Sidisi, Brood Tyrant
Sidisi, Brood Tyrant is a Sultai self-mill commander that turns graveyard setup into a steady stream of Zombie bodies and eventual inevitability.

Public decks: 1Bracket: Varies

Overview
- Game plan is to cast Sidisi, start milling on ETB/attacks, and convert milled creature cards into 2/2 Zombie tokens.
- Plays well as a creature-heavy midrange engine: self-mill fuels both board presence and a stocked graveyard for recursion lines.
- Typically wants repeatable ways to trigger Sidisi (attacking safely, recasting, or reusing ETB) while keeping your graveyard relevant.
- Can pivot between going wide with Zombies, grinding with value creatures, and setting up a big graveyard payoff turn.
- Interaction often focuses on protecting Sidisi and ensuring the graveyard plan doesn’t get shut off.
Common lines
- Ramp early, land Sidisi, then start attacking to mill and snowball Zombies while you develop your graveyard.
- Use self-mill to turn on graveyard recursion/value creatures, then leverage the extra bodies to pressure life totals or to insulate against removal.
- When the table stabilizes, convert a large board of Zombies into a decisive combat step or a drain-style finish (if your list supports it).
- Hold up a swingy defensive spell to punish alpha strikes (for example, Aetherspouts) and buy time to rebuild faster than the table.
Strengths
- Reliable engine: Sidisi triggers on both ETB and attacks, so you can keep accruing value without extra cards.
- Board presence comes “for free” while doing what you already want (milling), helping you defend planeswalkers and pressure opponents.
- Grindy resilience: a full graveyard makes it easier to recover after wipes and keep presenting threats.
- Flexible win paths between go-wide combat and graveyard-based payoffs, depending on your build.
Weaknesses
- Graveyard hate can significantly slow the deck and blank many of your best turns.
- Sidisi is a linchpin; repeated removal can stunt your token production and self-mill cadence.
- Self-mill is inherently high-variance; sometimes you miss on creatures and your Zombie output is lower.
- Going wide can be vulnerable to sweepers unless you have recursion, reload, or protection lined up.
Rule zero notes
- Mention whether your list leans hard into graveyard recursion/self-mill, since it can stress pods that aren’t expecting graveyard-centric play.
- Disclose if you’re running efficient tutors (for example, Demonic Tutor) and how often you use them to assemble deterministic finishes.
- Call out any fast mana or mana-engine pieces (for example, Basalt Monolith) that can jump you ahead of the table.
- If you play big reset buttons (for example, Cyclonic Rift), it’s worth flagging that your deck can swing games with one spell.
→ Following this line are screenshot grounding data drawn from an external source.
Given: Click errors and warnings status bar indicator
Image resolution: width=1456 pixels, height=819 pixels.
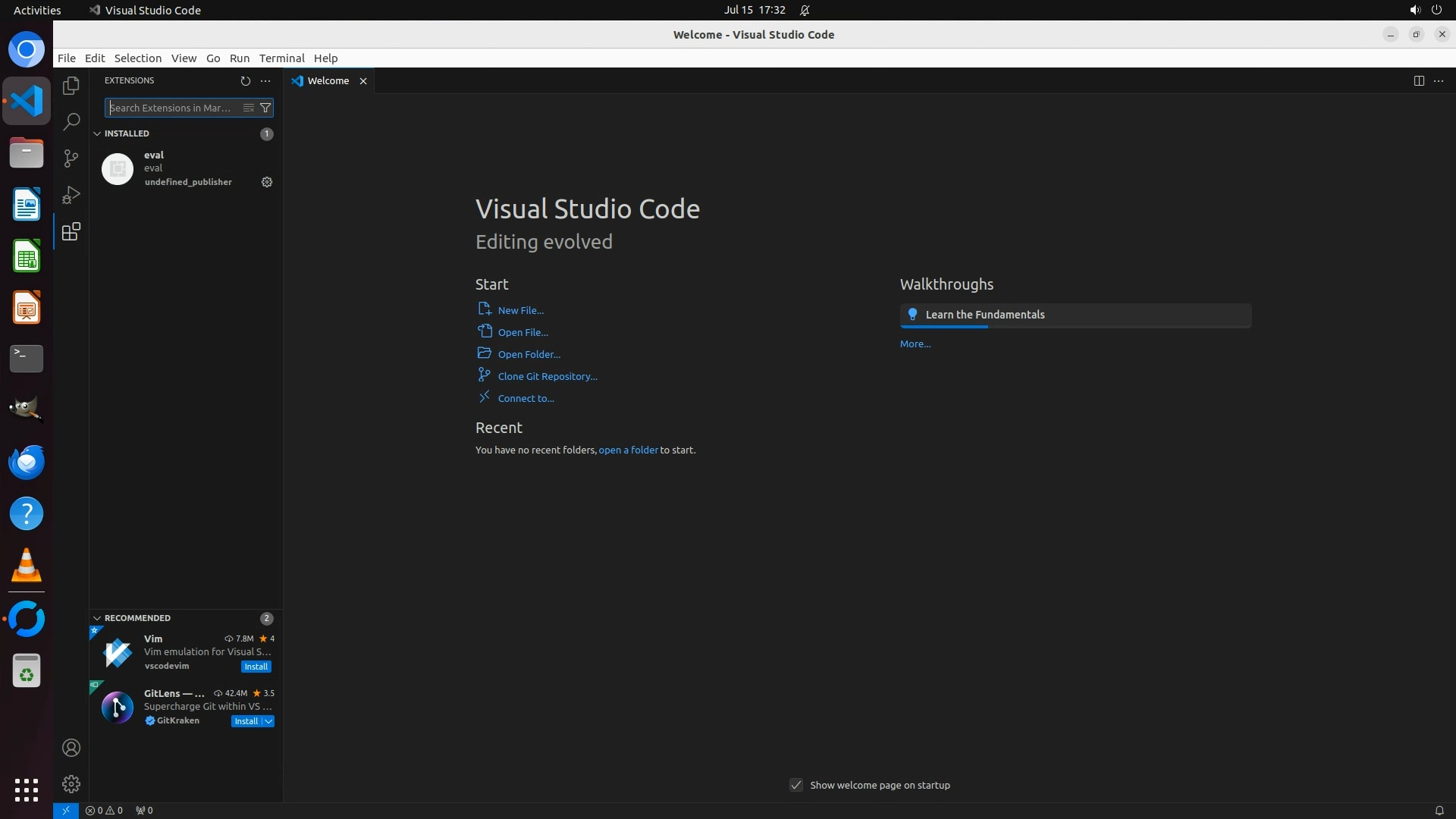Looking at the screenshot, I should click(104, 810).
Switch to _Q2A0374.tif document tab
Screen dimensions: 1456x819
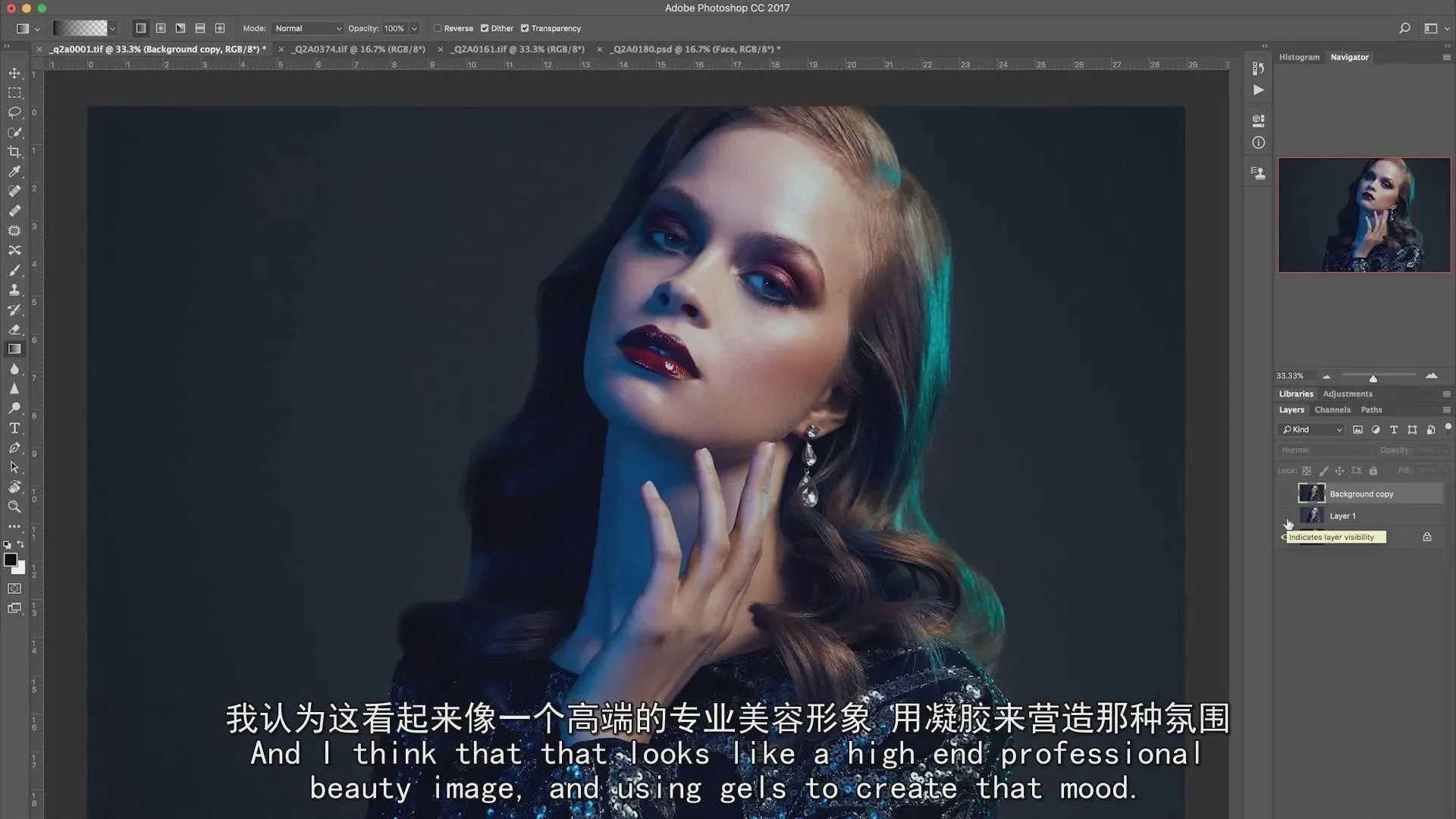click(359, 49)
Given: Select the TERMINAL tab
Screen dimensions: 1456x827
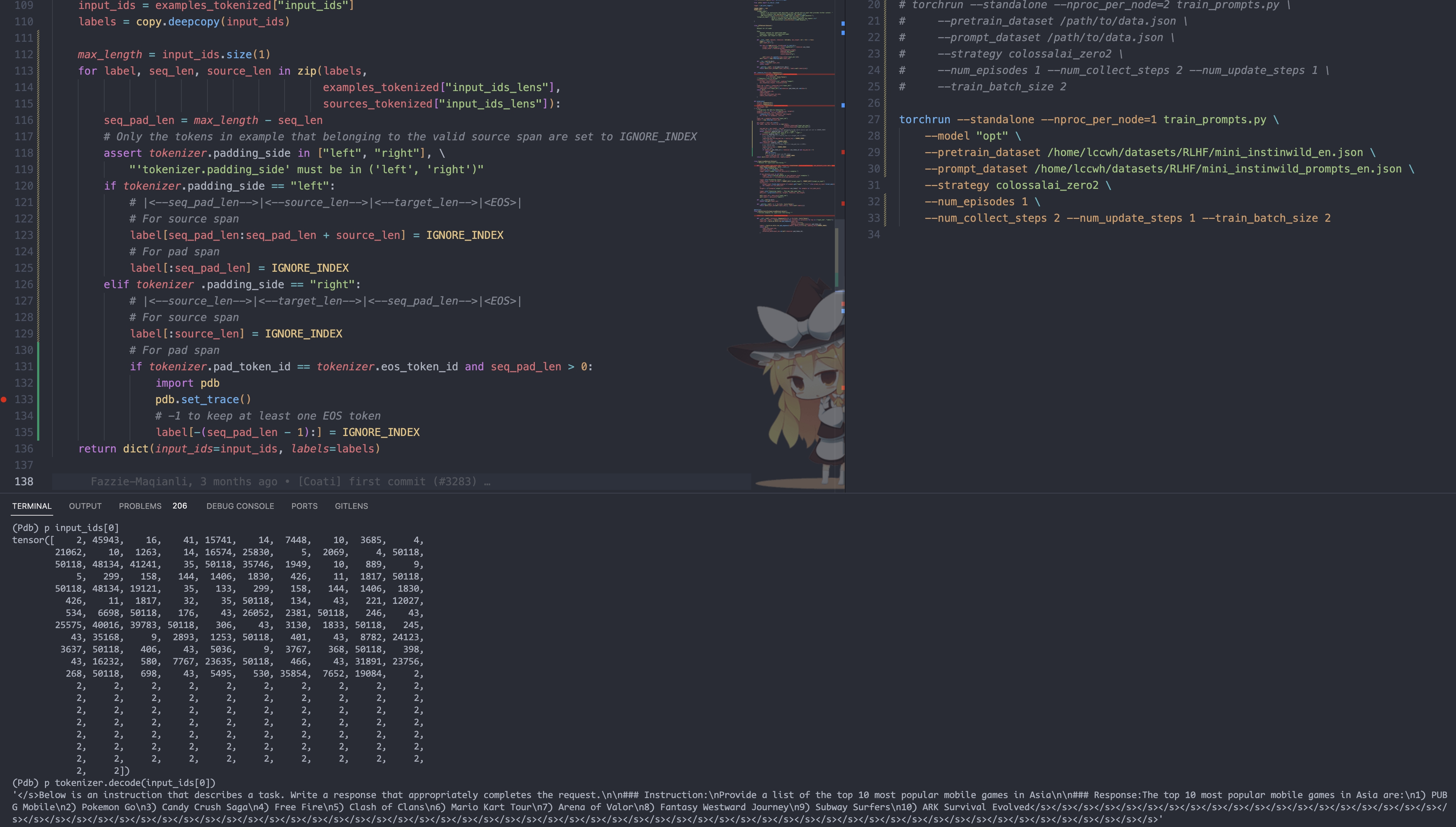Looking at the screenshot, I should pyautogui.click(x=32, y=506).
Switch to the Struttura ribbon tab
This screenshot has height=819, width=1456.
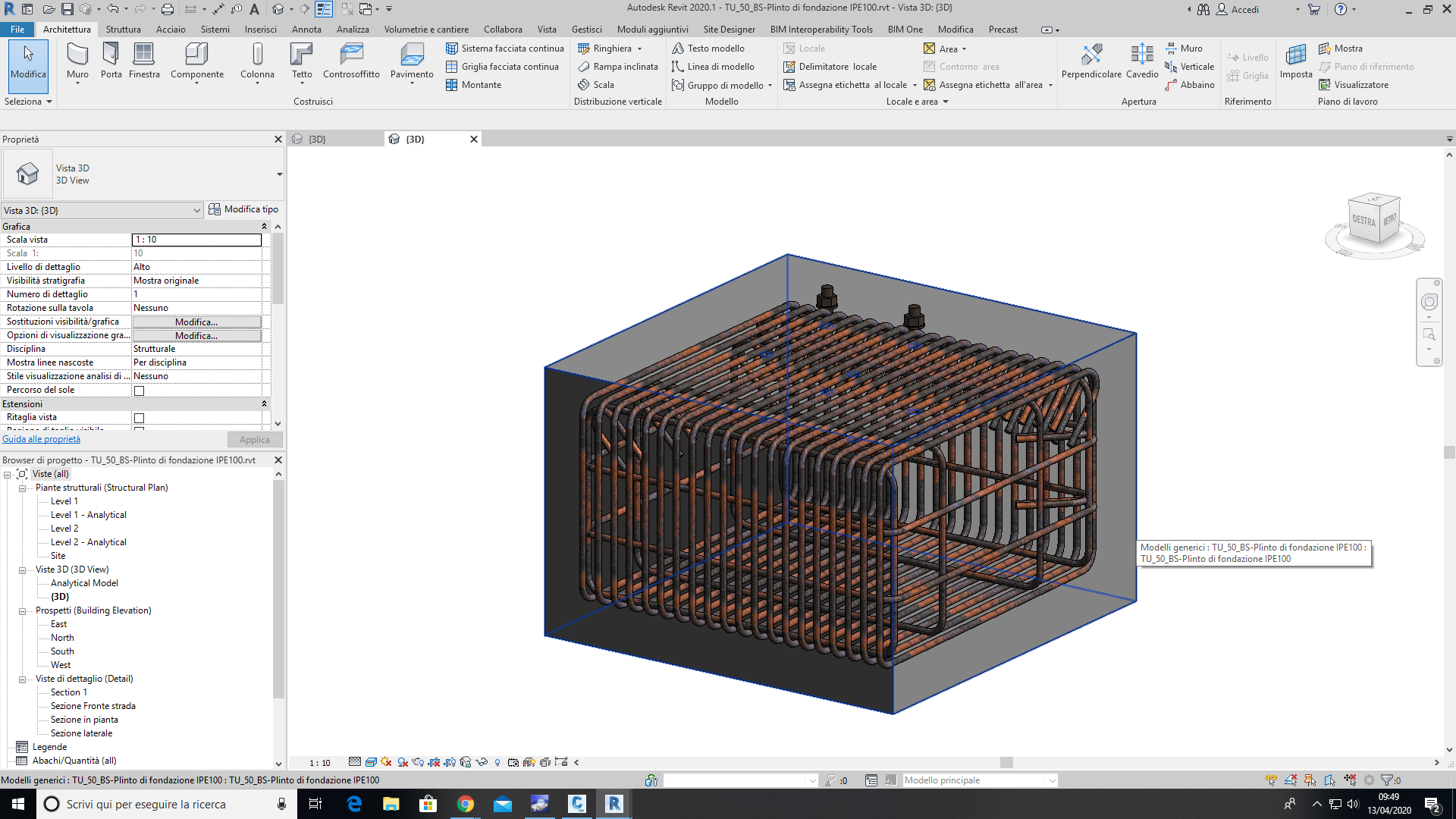pos(123,30)
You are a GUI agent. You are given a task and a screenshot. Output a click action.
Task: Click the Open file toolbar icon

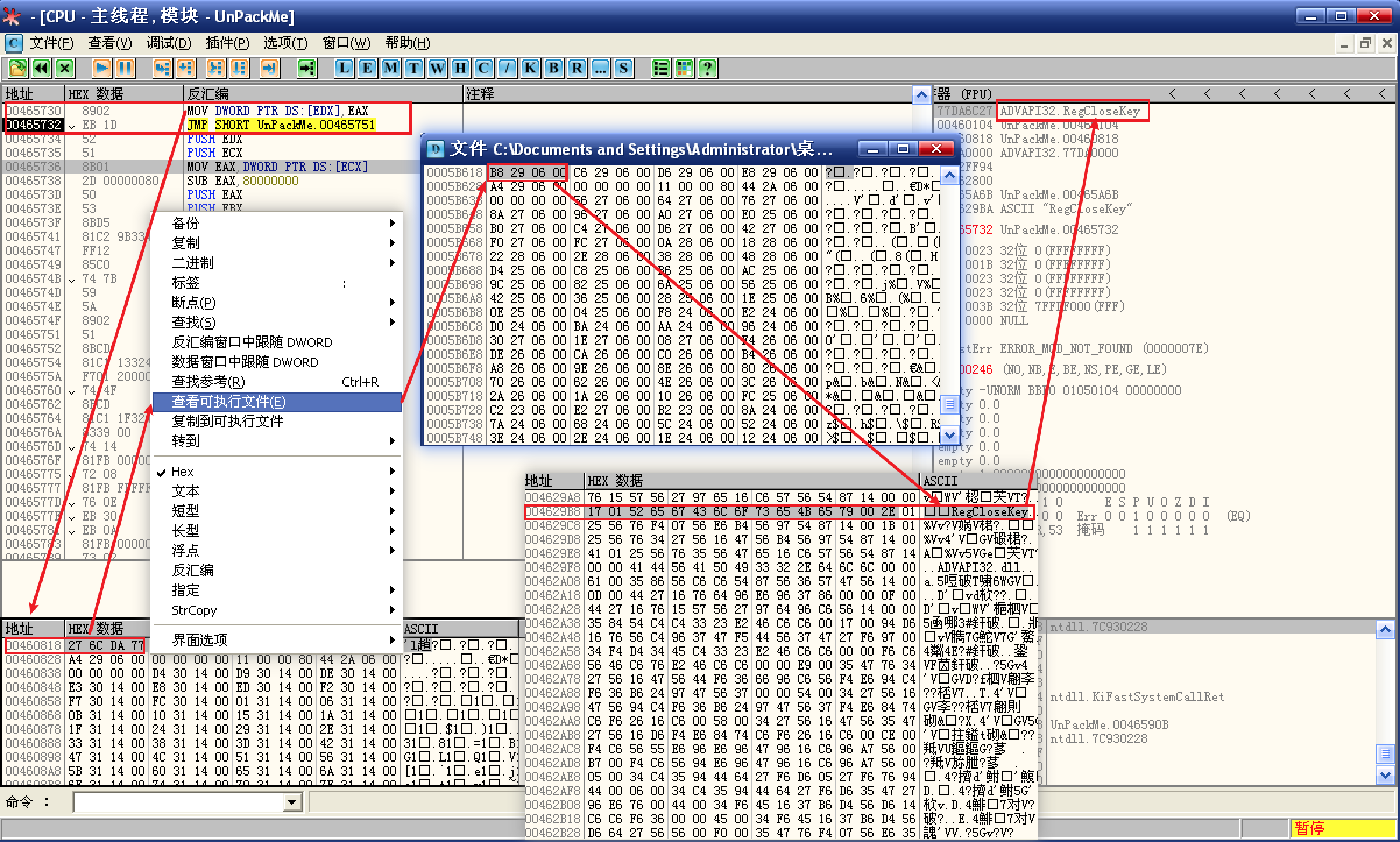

- Clarify whether your primary win condition is combat with Zombies or a non-combat graveyard payoff, so expectations match.
Matchups
Best into
- Creature-combat tables where a growing Zombie board can clog lanes and win races
- Slower midrange pods where repeated Sidisi triggers generate inevitability
- Removal-heavy games where extra tokens help you keep material on board
Struggles against
- Pods packing consistent graveyard hate and exile-based interaction
- Fast combo tables that can end the game before Sidisi’s engine matters
- Decks that repeatedly wipe the board while also pressuring your life total
FAQ
Do I need to attack with Sidisi to make the deck work?
Attacking is a big part of keeping the engine rolling, but you can still get value from the ETB trigger and by recasting/reusing Sidisi.
How does Sidisi actually make Zombies?
You only get a Zombie when at least one creature card is milled from your library into your graveyard, so creature density and repeatable mill matter a lot.
Is this more of a Zombie tribal deck or a graveyard deck?
It can be either; Sidisi naturally supports Zombies, but the core incentive is self-mill and making your graveyard a resource.
What are the usual ways Sidisi closes games?
Most builds can win by going wide and turning Zombies sideways, or by leveraging a large graveyard into a single big payoff turn.
What should I expect from the table in response to Sidisi?
Expect opponents to respect your graveyard and remove Sidisi on sight once they see the token engine start to snowball.